Mobile Device Visibility on Federal Networks

The Challenge: Integrating Mobile Asset Data from Various EMM Tools

CISA established the CDM program in 2012 to provide cybersecurity tools, integration services, and dashboards to help agencies strengthen their cybersecurity posture. CISA also oversees all federal assets via the CDM Federal Dashboard to ensure visibility in an increasingly complex threat landscape. To support that, Federal Civilian Executive Branch (FCEB) agencies must report on at least 90% of government-furnished equipment, including mobile devices, through CDM, per OMB M24-04.

CISA requires agencies to use EMM software for monitoring, controlling, and managing mobile devices, applications, content, and identity. This technology helps federal agencies enforce security policies and lays the foundation for zero trust. Integrating data from mobile devices into the CDM solution is challenging, though. Agencies use various EMM tools, including cloud Software as a Service (SaaS) offerings with API request limits and permission issues that complicate processing large amounts of data. Additionally, mobile assets do not include all the relevant CDM reporting data or indicate the asset is a mobile device instead of a desktop or laptop. 

The Approach: Assess and Develop, Integrate, and Display

In 2023, CISA asked Booz Allen to address these challenges and develop a solution that effectively integrates mobile data into the CDM solution distinctly from traditional assets. We worked with nine organizations that had four different EMM tools (VMWare Workspace One, Microsoft Intune, Ivanti Neurons, and IBM MaaS360). Each was configured to meet unique organizational device management standards, and none reported STIG-compliant configuration settings management (CSM) information. Further, the CDM data model assumes a standardized set of CSM compliance checks, but agency-configured compliance policies do not always map neatly to STIG rules. 

Assess and Develop

To better understand how the software was implemented at each organization, our engineers conducted a mobility gap analysis based on CISA’s CDM requirements and the agency’s current mobility setup. We identified which tool configurations and data policies would affect the hardware, software, and settings that must be reported in CDM agency and federal dashboards. We learned how organizational compliance policies were configured and sometimes needed additional data to properly determine compliance. We performed a gap analysis to determine whether the CDM solution Layer A (tools) configurations for mobile device management met CISA security requirements for mobile. We assessed CDM hardware asset management data target requirements for relevance to mobile asset characteristics and deprecated (from the EMM implementation) those developed for traditional hardware assets. Additionally, we provided technical recommendations to close security gaps, integrate mobile asset data, and develop configuration guides tailored to each agency. 

Integrate

Booz Allen introduced seven data fields specific to mobile assets to the CDM solution and created custom data integration components. We also implemented logic to bring each agency’s mobile data into the CDM Federal Dashboard regardless of which EMM software it uses. Because not all EMM tools provided the required mobile data, Booz Allen developed logic to fill the gaps. Our team also mapped each device’s EMM-reported compliance status to government configuration standards to ensure maximum hardware and software security.

Display

The CDM agency dashboards display comprehensive data on traditional assets, users, privileges, vulnerabilities, and non-traditional assets like mobile devices. The CDM Federal Dashboard receives data from the agency dashboards, providing CISA with increased visibility and helping it make more informed risk-based decisions. 
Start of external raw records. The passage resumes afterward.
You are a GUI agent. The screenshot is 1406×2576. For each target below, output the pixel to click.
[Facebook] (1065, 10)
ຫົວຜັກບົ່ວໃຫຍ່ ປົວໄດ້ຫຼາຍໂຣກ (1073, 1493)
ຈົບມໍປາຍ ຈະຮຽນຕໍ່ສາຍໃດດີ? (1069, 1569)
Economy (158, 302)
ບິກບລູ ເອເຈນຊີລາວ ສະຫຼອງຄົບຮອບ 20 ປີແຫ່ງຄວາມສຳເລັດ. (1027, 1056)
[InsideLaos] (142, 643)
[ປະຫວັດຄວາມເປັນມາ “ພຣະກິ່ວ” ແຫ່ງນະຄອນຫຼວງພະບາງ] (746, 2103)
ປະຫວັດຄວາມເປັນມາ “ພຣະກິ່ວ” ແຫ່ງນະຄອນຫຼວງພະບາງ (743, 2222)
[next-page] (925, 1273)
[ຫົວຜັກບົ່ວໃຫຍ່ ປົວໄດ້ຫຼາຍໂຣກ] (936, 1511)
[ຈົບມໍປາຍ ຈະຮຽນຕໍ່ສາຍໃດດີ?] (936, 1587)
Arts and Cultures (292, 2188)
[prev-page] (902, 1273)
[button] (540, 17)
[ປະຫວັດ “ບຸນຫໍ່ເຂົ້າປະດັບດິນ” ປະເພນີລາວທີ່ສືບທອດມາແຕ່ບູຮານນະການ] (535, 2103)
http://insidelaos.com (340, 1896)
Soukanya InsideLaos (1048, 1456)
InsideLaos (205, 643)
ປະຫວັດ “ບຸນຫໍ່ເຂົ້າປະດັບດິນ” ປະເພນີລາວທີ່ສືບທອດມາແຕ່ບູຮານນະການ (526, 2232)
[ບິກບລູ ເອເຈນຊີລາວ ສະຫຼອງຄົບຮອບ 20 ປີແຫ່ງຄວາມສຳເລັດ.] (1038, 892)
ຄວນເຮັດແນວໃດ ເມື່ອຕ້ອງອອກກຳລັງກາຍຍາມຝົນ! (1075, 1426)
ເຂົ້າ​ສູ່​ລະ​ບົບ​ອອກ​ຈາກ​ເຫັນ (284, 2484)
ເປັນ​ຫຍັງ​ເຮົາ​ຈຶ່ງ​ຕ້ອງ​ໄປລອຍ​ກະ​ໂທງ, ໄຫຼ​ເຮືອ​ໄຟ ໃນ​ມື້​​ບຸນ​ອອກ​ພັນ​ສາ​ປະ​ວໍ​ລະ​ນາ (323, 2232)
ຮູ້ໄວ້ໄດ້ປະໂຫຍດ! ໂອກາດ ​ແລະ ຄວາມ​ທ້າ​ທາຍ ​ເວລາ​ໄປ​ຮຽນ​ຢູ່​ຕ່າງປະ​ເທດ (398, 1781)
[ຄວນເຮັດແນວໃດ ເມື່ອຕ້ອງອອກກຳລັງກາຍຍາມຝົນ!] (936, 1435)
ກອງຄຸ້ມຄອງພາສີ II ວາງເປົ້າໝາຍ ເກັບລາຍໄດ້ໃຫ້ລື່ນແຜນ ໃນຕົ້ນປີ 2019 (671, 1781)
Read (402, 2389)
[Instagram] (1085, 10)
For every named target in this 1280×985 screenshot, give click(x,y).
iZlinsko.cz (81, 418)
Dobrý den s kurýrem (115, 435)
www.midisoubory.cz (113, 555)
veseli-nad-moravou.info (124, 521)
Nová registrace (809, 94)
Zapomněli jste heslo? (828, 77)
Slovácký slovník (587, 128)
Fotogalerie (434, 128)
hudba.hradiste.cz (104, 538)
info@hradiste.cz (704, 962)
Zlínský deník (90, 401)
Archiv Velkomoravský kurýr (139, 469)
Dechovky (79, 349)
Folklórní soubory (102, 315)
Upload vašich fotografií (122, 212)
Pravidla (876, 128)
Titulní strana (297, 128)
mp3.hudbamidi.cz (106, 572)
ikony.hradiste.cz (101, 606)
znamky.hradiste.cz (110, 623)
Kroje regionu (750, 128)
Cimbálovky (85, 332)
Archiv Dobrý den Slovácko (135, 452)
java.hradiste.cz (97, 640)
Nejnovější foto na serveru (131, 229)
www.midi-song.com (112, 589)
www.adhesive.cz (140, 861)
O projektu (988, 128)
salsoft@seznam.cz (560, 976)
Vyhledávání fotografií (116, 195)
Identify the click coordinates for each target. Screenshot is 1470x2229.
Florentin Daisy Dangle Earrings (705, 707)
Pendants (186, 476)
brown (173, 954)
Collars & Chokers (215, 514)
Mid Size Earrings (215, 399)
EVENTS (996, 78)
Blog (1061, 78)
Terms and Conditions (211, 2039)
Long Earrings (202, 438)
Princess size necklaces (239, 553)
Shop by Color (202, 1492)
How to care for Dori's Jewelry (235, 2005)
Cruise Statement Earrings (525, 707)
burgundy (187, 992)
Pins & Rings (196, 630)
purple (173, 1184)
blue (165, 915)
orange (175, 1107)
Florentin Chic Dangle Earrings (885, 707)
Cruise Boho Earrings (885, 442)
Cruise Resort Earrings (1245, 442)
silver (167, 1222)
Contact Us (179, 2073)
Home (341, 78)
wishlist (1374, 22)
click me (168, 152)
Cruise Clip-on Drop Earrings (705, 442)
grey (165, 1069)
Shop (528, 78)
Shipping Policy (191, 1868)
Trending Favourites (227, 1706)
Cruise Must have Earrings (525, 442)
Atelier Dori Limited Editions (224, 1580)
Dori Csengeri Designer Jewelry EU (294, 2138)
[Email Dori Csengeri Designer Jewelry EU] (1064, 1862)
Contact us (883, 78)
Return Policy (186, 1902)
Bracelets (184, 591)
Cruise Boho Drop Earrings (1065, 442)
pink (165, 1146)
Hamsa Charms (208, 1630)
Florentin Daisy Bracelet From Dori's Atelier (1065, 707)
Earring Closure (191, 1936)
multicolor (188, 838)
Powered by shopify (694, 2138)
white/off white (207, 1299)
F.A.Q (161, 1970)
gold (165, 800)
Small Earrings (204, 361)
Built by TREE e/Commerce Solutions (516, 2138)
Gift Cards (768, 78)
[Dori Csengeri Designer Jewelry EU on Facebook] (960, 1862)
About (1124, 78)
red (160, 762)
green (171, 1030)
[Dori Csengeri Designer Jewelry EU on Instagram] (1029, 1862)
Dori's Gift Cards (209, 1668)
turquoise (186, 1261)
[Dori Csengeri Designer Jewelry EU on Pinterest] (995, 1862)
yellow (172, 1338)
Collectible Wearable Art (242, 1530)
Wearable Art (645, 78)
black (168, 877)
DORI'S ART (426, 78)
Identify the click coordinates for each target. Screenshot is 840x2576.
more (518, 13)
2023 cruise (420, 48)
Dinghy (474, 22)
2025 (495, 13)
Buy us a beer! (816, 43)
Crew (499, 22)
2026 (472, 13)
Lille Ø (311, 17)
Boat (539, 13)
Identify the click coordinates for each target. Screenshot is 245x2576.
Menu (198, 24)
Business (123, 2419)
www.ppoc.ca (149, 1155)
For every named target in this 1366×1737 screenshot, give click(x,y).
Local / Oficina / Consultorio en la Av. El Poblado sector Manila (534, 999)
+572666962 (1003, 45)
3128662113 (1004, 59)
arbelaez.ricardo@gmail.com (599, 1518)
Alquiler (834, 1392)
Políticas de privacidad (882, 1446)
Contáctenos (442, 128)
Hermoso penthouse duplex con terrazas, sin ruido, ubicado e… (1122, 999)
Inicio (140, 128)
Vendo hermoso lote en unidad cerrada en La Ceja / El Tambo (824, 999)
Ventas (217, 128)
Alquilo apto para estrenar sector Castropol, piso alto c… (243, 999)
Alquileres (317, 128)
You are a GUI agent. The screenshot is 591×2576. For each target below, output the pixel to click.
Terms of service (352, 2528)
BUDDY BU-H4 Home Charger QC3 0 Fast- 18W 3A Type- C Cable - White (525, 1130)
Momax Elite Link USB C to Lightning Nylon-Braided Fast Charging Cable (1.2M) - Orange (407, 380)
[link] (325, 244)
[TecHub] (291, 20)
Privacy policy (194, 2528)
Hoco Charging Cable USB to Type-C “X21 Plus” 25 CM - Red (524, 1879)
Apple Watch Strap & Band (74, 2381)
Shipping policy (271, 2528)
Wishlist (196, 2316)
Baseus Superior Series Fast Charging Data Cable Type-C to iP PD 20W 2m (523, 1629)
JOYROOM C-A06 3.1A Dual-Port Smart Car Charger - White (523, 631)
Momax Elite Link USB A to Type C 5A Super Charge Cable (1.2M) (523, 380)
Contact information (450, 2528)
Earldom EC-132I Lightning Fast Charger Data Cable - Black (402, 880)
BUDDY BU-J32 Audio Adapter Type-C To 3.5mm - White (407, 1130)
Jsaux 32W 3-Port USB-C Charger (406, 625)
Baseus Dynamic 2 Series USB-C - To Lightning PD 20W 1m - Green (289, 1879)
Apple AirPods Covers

The Impact: Extended Operational Visibility

Booz Allen’s solution increased CISA’s visibility into 175,000+ government-furnished mobile devices through automated reporting, moving the organizations toward 90% visibility, in alignment with BOD 23-01. We ensured that EMM implementations meet CISA’s security standards and seamlessly integrate mobile data into the CDM solution, allowing CISA to enforce policies, manage configurations, and ensure authentication. Ultimately, this work strengthens data protection and provides crucial oversight of device inventory and compliance — all while empowering more informed security decisions. Additionally, with each implementation, we reduced the time to complete the integration work by reusing code, processes and project artifacts, and applied lessons learned — reducing implementation from 12 months at the first organization to an average of seven months for subsequent implementations.